Overall, the panel highlighted the role of the coloniser as central in the construction of representations of imperial domesticity. In doing so, the papers reveal how the roles of indigenous and enslaved peoples in the creation and history of objects, as well their lived experiences in domestic spaces, are often marginalised or absent through the practice of collecting and displaying empire.

The second panel of the morning explored questions around the making and remaking of home in colonial contexts. Dr Claudia Soares began by interrogating the experiences of poor children sent to Canada as a result of the policies of major British charities in the nineteenth and early twentieth centuries. Foregrounding the voices of these children, Claudia used publications and newsletters from the institutions to demonstrate the changing and complex meanings children associated with their new environments. These meanings were dependent on the children’s ages, memories and experiences of the Old Country and of Canada. Case studies of children revealed common themes of homesickness, the difficulties of maintaining family ties over time and space, and the highly mobile nature of many migrant children as they sought to establish a place they could call ‘home’.

British immigrant children from Dr Barnardo’s Homes at landing stage, Saint John, New Brunswick, Canada

Above: British immigrant children from Dr Barnardo’s Homes at landing stage, Saint John, New Brunswick, Canada. Source: Isaac Erb. Library and Archives Canada, PA-041785

Following on from this discussion, Dr Dayana Ariffin turned our focus to the colonial construction of family in British Malaya. Through the study of her grandfather, Noor Mahmud Hashim, Dayana examined the complexities of navigating identity and home against a backdrop of colonialism and increasing nationalism. Born to a Scottish mother and Indian father, Noor lived in Singapore, India, and Malaya, eventually making Kuala Lumpur his home. This personal story challenges the dominant narrative in Malaysian history of the binary of resistance or collaboration with colonial powers, highlighting the mobilised identities of Noor as he occupied space between indigenous and colonial identity, which were further complicated by his role as a colonial civil servant and the intricacies of social class.

In her fascinating paper, Yasmin Shamma engaged with Palestinian cookbooks, poems and the testimonies of refugees to examine ideas of cooking, waiting and making-home when away from home. She took us on a journey through refugee camps, arguing that cooking traditional recipes in these environments allows refugees to continue cultural practices. By preserving the ingredients to cook these dishes, refugees are preserving their agriculture and connection to ‘home’, whilst engaging in a form of everyday resistance to their dislocation.

Kate McGregor’s paper continued with examining ideas of dislocation and preserving a sense of ‘home’, through the lens of imperial Germany. Using case studies of two German women living in the African Colonies at the turn of the twentieth century, Kate explored their roles in recreating a German Christmas for their families. This demonstrated the women’s use of specific traditions, Christmas decorations, songs and food to capture a sense of weihnactsstimmung, the Christmas mood. In enacting a German Christmas, Kate argued these women played a significant part in ensuring the cultural heritage of their families, as well as helping to solidify white German identities in colonial settings and therefore protecting their racial integrity.
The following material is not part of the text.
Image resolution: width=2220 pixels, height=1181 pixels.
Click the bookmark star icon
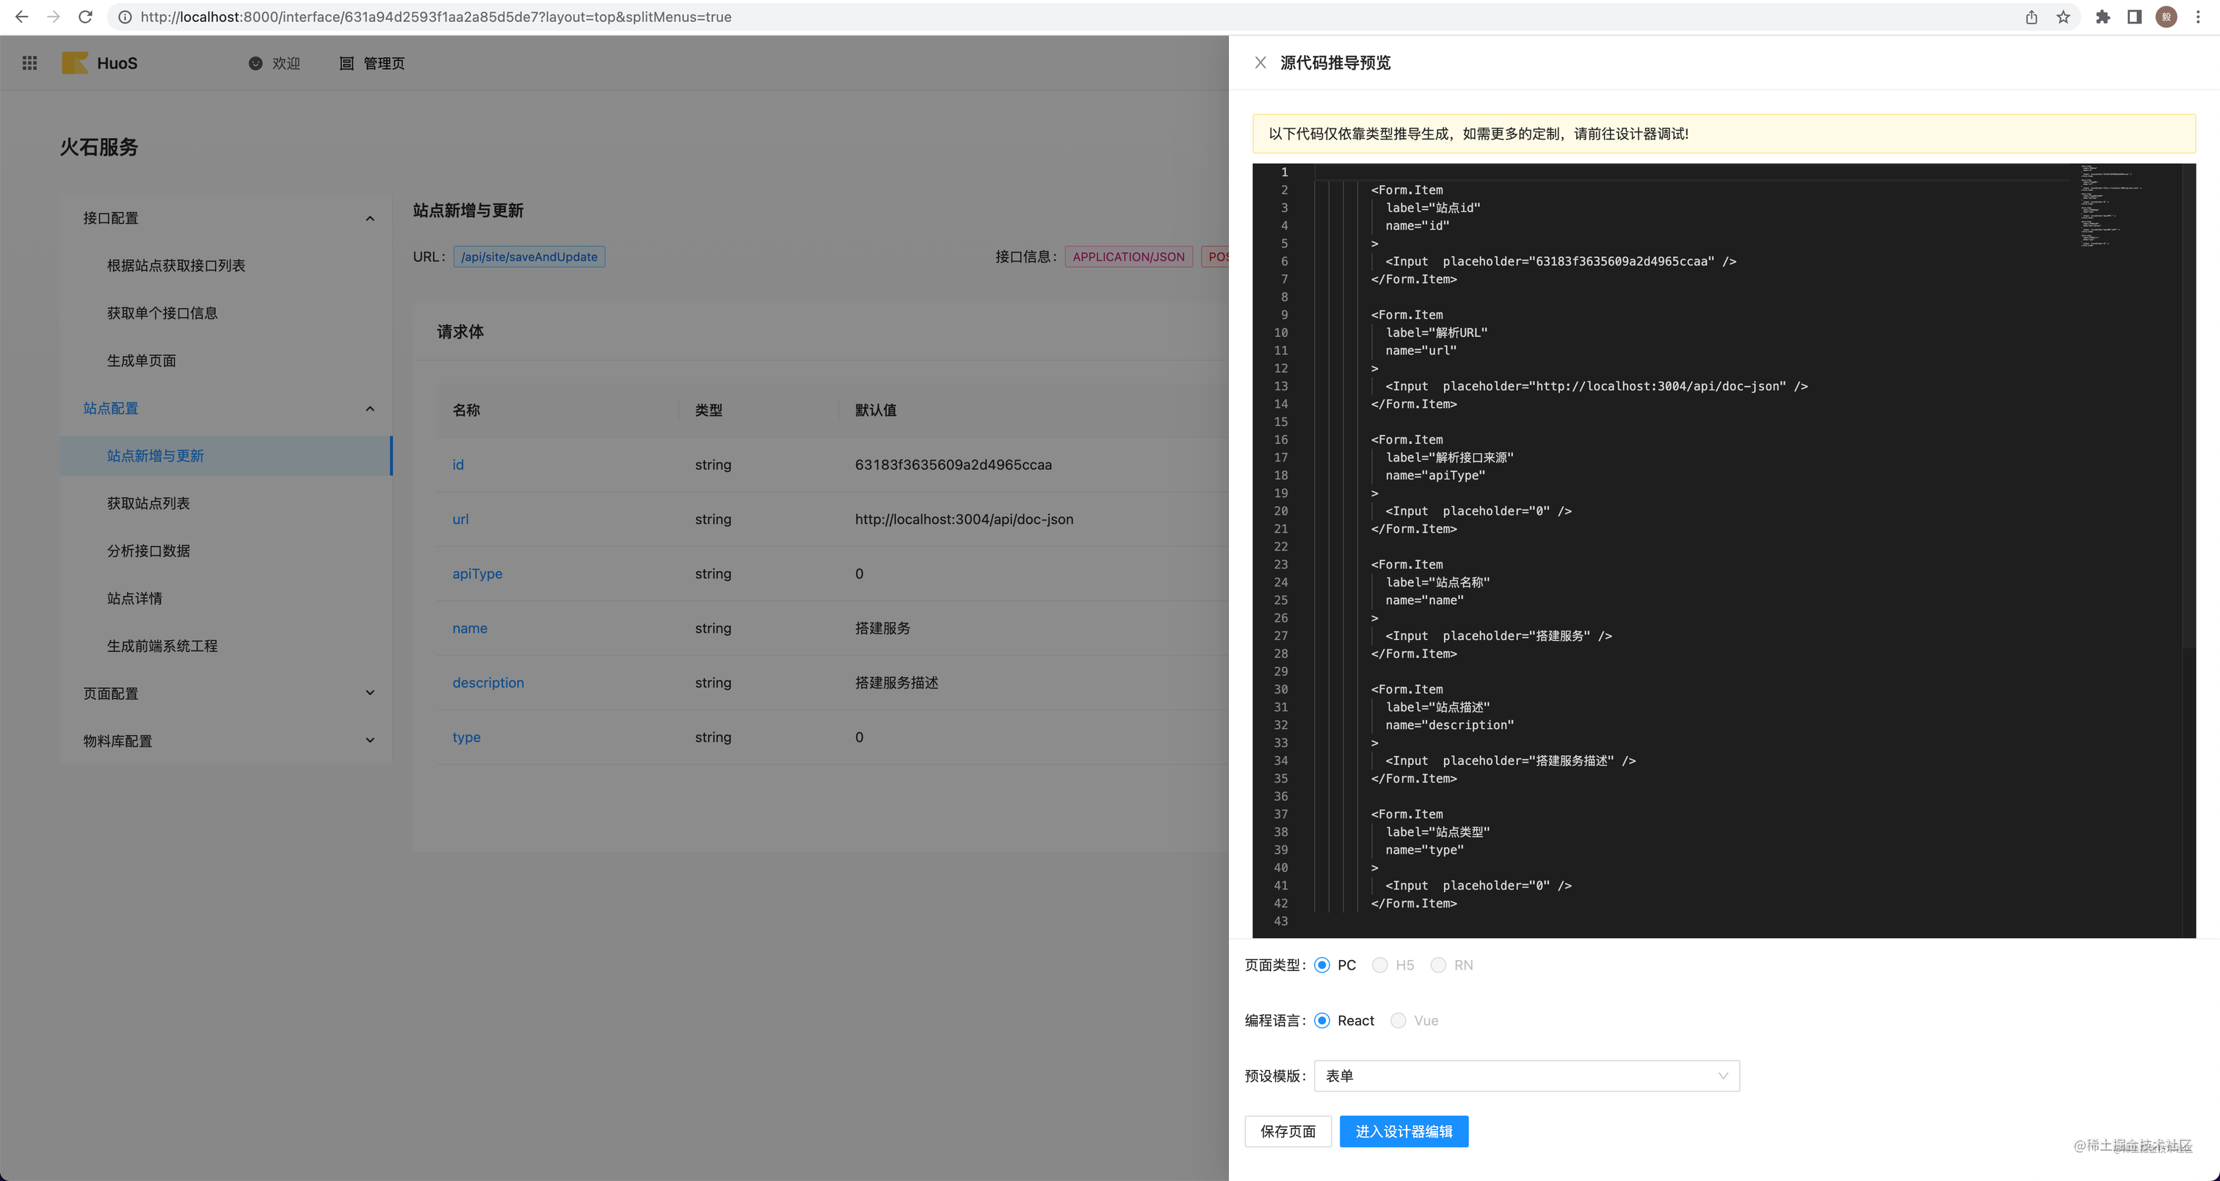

Photographs of Helene von Falkenhausen and Magdelene von Prince

Above: Kate McGregor discussed the lives of Helene von Falkenhausen and Magdelene von Prince; two German women who strove to create the experience of a traditional German Christmas for their families, whilst living in colonial Africa.

These papers each demonstrated the complexities of identity and home when coupled with colonial mobility or displacement, highlighting a fundamental human need to hold onto or recreate a sense of home, irrespective of age, gender, time or place. The rich cross-section of papers left us with much to think about as we took a break for lunch, and the scope of stimulating topics continued in the afternoon session, and will be discussed in the next blog post.